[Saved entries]
========

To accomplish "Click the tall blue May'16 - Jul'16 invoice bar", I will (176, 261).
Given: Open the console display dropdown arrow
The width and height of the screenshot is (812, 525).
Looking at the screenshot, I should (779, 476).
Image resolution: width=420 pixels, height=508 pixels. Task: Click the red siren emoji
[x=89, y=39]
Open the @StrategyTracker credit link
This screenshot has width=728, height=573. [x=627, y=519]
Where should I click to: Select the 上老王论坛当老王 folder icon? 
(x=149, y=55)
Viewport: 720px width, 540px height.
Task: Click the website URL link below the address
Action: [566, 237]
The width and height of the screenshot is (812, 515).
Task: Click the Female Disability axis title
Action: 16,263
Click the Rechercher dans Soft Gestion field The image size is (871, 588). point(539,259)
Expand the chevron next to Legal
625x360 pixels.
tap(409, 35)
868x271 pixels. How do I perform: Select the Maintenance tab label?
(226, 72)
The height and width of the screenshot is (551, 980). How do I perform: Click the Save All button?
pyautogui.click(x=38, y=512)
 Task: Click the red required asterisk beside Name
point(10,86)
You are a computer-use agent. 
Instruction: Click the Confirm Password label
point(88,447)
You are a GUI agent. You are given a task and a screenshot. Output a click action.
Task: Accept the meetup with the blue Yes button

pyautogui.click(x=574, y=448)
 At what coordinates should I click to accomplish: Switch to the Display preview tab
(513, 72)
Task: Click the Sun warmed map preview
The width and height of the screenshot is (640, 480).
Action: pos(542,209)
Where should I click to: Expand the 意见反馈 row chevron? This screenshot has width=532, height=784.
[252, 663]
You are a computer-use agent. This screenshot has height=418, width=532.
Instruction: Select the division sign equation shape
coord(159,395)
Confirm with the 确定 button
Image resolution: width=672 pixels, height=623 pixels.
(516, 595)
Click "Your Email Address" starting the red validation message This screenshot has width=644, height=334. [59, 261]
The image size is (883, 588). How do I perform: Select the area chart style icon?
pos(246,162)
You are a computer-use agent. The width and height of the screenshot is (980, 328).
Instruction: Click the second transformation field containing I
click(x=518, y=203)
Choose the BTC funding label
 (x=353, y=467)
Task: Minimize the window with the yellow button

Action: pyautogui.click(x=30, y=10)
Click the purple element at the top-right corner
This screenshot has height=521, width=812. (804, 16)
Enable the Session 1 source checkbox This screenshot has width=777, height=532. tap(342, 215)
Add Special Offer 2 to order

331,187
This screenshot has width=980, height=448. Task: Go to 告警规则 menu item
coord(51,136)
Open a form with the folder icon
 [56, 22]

========

■ TASK TO CARRY OUT:
Begin at the first line of the entries above and copy every line exactly, ending with the line that contains "Confirm with the 确定 button".

■ FINISHED TASK:
To accomplish "Click the tall blue May'16 - Jul'16 invoice bar", I will (176, 261).
Given: Open the console display dropdown arrow
The width and height of the screenshot is (812, 525).
Looking at the screenshot, I should (779, 476).
Image resolution: width=420 pixels, height=508 pixels. Task: Click the red siren emoji
[x=89, y=39]
Open the @StrategyTracker credit link
This screenshot has width=728, height=573. [x=627, y=519]
Where should I click to: Select the 上老王论坛当老王 folder icon? 
(x=149, y=55)
Viewport: 720px width, 540px height.
Task: Click the website URL link below the address
Action: [566, 237]
The width and height of the screenshot is (812, 515).
Task: Click the Female Disability axis title
Action: 16,263
Click the Rechercher dans Soft Gestion field The image size is (871, 588). point(539,259)
Expand the chevron next to Legal
625x360 pixels.
tap(409, 35)
868x271 pixels. How do I perform: Select the Maintenance tab label?
(226, 72)
The height and width of the screenshot is (551, 980). How do I perform: Click the Save All button?
pyautogui.click(x=38, y=512)
 Task: Click the red required asterisk beside Name
point(10,86)
You are a computer-use agent. 
Instruction: Click the Confirm Password label
point(88,447)
You are a GUI agent. You are given a task and a screenshot. Output a click action.
Task: Accept the meetup with the blue Yes button

pyautogui.click(x=574, y=448)
 At what coordinates should I click to accomplish: Switch to the Display preview tab
(513, 72)
Task: Click the Sun warmed map preview
The width and height of the screenshot is (640, 480).
Action: pos(542,209)
Where should I click to: Expand the 意见反馈 row chevron? This screenshot has width=532, height=784.
[252, 663]
You are a computer-use agent. This screenshot has height=418, width=532.
Instruction: Select the division sign equation shape
coord(159,395)
Confirm with the 确定 button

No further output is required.